Per quanto importante, l’università è tuttavia solo uno dei tasselli del mosaico. “Il posto in cui studi è estremamente rilevante, è fondamentale, ma lo è anche il posto dove si cresce. Dalle scuole che si frequentano ai lavori ai quali si avrà accesso, ci sono molti fattori che impattano sulla mobilità sociale“, spiega ancora il professore che è anche direttore di Oppurtunity Insight, organizzazione no profit che raggruppa un team di ricercatori e analisti politici per analizzare nuovi dati e creare una piattaforma che consenta agli stakeholder locali di prendere decisioni più informate.

“Ma la cosa più importante è la rete di conoscenze che hai, chi sono i tuoi amici, chi frequenti e se una persona a basso reddito ha amici ad alto reddito.
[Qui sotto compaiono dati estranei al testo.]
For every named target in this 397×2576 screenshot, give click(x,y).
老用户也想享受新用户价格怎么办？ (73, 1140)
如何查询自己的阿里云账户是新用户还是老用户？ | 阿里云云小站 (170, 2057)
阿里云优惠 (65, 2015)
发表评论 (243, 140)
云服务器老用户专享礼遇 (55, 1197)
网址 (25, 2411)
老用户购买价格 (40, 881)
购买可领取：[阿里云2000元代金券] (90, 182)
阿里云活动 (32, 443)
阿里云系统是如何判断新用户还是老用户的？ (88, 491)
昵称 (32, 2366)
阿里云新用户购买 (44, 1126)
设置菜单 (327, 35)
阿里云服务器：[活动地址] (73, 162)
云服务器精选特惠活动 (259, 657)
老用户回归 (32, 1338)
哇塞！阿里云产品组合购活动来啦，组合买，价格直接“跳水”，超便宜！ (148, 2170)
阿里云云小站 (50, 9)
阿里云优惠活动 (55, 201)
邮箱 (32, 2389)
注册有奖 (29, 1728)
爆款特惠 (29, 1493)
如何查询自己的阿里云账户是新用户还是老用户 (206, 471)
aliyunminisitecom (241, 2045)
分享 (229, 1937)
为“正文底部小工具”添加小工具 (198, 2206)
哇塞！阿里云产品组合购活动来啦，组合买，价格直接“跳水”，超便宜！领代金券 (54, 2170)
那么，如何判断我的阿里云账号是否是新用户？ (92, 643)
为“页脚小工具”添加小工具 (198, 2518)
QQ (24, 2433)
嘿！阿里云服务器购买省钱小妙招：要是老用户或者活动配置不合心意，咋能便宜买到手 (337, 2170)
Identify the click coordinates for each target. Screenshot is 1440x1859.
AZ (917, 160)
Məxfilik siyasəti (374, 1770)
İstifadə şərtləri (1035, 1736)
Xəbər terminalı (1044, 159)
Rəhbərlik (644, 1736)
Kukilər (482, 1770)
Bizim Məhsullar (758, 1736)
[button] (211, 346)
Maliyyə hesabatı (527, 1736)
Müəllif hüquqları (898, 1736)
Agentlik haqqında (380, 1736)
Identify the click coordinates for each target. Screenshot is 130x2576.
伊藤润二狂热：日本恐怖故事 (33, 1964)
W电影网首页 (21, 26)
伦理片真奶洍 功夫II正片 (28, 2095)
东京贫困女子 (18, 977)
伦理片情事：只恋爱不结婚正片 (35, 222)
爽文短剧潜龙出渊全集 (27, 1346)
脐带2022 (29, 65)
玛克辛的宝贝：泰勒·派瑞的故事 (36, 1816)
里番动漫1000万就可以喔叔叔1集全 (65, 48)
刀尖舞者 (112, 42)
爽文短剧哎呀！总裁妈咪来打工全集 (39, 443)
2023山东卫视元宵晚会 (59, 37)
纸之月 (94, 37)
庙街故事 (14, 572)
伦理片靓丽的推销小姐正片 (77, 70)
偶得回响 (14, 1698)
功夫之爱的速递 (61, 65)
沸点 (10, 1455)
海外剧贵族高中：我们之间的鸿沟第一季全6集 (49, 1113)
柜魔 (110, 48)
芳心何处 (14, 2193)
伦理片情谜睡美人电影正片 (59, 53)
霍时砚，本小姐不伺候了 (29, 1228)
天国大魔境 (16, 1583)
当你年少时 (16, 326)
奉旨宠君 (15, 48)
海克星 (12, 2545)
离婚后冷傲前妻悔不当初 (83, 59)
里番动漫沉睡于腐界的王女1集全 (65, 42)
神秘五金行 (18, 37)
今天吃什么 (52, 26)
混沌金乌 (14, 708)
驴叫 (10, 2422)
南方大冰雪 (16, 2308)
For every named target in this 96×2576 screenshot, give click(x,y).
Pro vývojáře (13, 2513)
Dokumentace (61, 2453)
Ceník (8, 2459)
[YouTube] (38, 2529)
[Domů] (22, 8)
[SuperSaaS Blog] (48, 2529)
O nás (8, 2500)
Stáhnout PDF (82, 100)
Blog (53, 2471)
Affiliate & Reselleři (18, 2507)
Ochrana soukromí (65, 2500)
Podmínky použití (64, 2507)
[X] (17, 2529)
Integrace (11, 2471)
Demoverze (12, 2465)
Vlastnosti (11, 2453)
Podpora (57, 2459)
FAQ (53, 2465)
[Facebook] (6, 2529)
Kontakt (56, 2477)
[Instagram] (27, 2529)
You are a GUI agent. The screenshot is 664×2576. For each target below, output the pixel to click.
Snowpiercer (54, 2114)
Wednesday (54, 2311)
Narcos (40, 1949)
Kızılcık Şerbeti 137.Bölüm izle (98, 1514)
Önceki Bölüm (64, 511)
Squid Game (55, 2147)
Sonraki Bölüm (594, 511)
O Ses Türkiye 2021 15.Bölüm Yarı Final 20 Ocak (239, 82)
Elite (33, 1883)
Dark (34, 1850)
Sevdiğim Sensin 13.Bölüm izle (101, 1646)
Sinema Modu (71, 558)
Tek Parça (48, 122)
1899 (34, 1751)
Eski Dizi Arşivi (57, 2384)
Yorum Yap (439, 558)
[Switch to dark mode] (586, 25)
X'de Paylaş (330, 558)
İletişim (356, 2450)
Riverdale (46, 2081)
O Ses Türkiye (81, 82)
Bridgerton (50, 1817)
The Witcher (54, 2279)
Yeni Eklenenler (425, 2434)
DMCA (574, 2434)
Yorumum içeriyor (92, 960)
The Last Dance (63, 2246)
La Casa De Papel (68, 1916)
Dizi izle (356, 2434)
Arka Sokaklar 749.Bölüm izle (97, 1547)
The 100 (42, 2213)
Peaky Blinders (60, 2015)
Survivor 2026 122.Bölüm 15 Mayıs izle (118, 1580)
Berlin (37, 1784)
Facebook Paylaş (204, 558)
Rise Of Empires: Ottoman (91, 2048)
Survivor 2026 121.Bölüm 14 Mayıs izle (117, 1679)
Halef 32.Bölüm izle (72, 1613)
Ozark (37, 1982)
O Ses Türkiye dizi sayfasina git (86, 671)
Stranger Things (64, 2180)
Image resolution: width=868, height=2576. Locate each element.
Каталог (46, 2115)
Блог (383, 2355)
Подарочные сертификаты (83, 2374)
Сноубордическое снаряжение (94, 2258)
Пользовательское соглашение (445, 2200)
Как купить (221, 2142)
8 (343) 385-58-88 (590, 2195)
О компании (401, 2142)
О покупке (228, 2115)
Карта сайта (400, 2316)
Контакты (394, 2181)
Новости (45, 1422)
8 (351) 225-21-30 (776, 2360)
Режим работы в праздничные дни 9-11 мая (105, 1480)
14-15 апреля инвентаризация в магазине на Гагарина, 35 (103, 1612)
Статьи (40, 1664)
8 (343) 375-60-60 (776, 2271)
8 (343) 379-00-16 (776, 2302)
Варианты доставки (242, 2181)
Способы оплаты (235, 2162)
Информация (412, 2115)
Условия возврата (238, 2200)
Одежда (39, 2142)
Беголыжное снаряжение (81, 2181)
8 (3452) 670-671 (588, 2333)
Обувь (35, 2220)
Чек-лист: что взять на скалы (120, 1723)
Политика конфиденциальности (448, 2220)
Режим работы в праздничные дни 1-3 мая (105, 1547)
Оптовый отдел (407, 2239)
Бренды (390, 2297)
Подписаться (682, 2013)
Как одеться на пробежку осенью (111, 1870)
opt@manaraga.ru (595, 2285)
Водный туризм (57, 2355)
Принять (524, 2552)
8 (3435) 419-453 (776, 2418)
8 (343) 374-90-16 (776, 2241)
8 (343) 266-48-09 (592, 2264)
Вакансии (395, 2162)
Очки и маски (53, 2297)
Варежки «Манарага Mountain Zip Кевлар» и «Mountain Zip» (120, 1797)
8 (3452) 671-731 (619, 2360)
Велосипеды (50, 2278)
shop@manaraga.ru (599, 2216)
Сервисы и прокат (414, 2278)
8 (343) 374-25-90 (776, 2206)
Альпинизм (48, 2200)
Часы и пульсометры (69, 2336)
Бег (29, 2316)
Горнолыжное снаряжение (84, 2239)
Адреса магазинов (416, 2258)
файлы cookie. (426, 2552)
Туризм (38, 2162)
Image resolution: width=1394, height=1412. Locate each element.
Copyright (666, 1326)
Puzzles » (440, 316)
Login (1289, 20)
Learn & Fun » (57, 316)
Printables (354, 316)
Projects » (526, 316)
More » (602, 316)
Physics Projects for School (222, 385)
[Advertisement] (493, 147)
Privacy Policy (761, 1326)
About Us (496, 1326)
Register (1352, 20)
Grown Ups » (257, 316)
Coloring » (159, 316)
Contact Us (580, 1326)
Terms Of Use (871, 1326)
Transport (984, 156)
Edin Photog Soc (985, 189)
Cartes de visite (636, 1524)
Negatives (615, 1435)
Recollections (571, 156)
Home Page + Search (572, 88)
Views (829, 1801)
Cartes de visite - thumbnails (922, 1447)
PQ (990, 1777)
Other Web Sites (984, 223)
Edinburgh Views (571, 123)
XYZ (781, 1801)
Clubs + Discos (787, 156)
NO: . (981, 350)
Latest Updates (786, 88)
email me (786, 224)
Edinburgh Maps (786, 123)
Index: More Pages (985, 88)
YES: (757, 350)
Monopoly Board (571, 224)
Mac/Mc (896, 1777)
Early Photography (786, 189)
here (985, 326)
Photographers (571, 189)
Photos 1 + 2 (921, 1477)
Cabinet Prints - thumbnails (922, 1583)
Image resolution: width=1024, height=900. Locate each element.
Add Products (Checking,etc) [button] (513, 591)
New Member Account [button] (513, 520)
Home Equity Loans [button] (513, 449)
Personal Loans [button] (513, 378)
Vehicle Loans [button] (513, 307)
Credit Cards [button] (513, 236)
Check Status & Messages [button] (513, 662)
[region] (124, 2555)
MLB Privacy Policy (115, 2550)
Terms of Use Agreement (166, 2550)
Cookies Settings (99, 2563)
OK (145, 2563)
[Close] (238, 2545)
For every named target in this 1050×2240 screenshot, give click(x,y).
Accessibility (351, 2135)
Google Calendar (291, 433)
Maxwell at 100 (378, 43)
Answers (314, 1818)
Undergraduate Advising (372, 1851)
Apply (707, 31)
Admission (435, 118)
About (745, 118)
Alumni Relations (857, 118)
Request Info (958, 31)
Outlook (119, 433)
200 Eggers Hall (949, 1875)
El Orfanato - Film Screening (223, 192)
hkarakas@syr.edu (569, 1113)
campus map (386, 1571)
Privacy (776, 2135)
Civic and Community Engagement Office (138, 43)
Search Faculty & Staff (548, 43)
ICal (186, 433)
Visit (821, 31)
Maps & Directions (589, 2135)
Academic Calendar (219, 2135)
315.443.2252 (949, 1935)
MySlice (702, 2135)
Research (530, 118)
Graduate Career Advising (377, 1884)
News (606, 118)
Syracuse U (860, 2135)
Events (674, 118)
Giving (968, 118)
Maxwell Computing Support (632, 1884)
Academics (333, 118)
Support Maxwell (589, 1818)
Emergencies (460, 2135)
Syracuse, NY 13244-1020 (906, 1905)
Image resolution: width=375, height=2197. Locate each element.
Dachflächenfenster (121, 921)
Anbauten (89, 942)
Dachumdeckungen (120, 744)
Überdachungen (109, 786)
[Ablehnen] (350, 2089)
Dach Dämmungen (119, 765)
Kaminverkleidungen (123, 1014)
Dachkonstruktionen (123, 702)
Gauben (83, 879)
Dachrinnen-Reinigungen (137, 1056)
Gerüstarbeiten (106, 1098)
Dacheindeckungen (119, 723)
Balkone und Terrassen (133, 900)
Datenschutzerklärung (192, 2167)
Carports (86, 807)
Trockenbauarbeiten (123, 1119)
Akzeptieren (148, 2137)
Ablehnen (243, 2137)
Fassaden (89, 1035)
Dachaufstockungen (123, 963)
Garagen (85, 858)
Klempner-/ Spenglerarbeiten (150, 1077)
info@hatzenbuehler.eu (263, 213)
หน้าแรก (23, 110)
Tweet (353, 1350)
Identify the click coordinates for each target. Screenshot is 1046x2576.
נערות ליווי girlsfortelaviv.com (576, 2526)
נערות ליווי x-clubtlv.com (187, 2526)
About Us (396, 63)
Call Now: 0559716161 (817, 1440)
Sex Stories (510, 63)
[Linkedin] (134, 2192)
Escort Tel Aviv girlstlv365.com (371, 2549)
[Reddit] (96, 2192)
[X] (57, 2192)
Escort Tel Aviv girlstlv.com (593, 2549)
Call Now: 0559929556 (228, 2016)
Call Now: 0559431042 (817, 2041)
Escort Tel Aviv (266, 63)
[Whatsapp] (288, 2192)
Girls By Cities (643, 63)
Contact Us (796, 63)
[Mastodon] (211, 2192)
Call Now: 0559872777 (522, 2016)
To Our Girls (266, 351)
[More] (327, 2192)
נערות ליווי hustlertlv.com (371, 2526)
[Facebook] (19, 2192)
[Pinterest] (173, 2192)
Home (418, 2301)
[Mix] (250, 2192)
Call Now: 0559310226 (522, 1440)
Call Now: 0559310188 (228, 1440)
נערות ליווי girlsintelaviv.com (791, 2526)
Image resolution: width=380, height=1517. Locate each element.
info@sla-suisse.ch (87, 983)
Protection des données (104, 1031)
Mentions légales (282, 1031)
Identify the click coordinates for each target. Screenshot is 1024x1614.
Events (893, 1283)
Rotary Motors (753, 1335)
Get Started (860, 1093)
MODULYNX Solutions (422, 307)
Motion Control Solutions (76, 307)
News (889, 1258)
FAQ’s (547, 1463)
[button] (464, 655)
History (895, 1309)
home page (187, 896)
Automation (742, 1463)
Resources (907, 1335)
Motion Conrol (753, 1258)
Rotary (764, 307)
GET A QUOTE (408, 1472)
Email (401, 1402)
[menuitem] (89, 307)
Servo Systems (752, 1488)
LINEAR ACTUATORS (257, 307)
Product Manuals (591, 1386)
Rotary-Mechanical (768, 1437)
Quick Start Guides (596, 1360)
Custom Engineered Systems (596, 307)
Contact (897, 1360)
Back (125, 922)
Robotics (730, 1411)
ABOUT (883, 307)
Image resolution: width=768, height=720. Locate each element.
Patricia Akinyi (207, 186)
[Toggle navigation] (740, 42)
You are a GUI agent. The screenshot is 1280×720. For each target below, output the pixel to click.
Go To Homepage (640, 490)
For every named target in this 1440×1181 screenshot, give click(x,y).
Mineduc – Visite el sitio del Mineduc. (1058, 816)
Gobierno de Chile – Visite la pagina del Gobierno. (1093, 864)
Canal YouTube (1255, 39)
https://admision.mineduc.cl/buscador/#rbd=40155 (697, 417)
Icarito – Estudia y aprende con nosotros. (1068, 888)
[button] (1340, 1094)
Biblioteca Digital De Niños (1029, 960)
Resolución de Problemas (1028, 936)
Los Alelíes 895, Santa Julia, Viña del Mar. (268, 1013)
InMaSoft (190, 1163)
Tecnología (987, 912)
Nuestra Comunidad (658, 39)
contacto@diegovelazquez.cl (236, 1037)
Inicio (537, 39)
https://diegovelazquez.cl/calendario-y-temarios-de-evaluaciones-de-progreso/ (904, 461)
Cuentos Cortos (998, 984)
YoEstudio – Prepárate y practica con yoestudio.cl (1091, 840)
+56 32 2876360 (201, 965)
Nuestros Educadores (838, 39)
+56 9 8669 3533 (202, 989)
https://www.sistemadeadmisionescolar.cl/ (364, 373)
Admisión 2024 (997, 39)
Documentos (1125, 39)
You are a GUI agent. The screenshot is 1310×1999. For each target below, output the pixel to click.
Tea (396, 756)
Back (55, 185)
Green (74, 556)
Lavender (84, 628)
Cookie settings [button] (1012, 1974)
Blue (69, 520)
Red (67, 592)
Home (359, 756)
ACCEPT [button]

Capire come creare dei ponti relazionali tra persone diverse nella società è un fattore chiave per stimolare la mobilità sociale verso l’alto”, chiosa Chetty anticipando il tema del suo intervento al Festival, incentrato appunto sul ruolo del capitale sociale e delle reti nella mobilità sociale e sulle soluzioni politiche per sbloccare l’ascensore che ai nostri tempi è decisamente fermo. Uno studio che si è basato sui dati dei social network per analizzare il livello di mobilità sociale di quartieri, città, regioni e stati d’America.

Secondo le analisi del professore, uno dei più giovani nella storia di Harvard, la radice della variazione del capitale sociale è iperlocale, di conseguenza lo spostamento è essenziale per la scalata sociale. “Prima ci si sposta, migliori saranno i risultati di lungo termine”, garantisce. E più ci si mescola, più si avanza: “Una società iniqua è più divisa, c’è meno interazione tra le diverse classi e meno mobilità”. Quindi se le radici familiari sono fondamentali, la situazione di partenza si modifica spostandosi qualitativamente in senso relazionale, ma anche fisico.

Le argomentazioni e i dati a dimostrazione del fatto che cambiare quartiere o città può migliorare la vita futura dei bambini le cui famiglie si trasferiscono e può ridurre la persistenza intergenerazionale della povertà, hanno attirato l’attenzione della città di Seattle. Tanto da farle fare gli investimenti da un centinaio di milioni di dollari in sussidi per la mobilità, cioè per aiutare le famiglie a spostarsi come strumento di contrasto alla povertà.

Un tema al quale anche la politica italiana farebbe bene a interessarsi, perché i ritorni non sono affatto risibili e vanno ben oltre il beneficio del singolo individuo o della sua famiglia. “Abbiamo visto con i nostri studi che nei posti dove c’è maggiore mobilità sociale i bambini tendono più facilmente a diventare imprenditori o inventori – risponde interpellato sulla quantificazione del beneficio che un Paese può trarre dall’investimento sulla stimolazione della mobilità sociale -. In un nostro studio abbiamo visto che in America ci sono molti meno inventori di quanti ce ne potrebbero essere se l’ascensore sociale funzionasse. Quattro volte in meno per la precisione. Questo vuol dire che ci siamo persi per strada un numero enorme di Einstein che avrebbero potuto avere un impatto eccezionale sulla società e sul Paese”.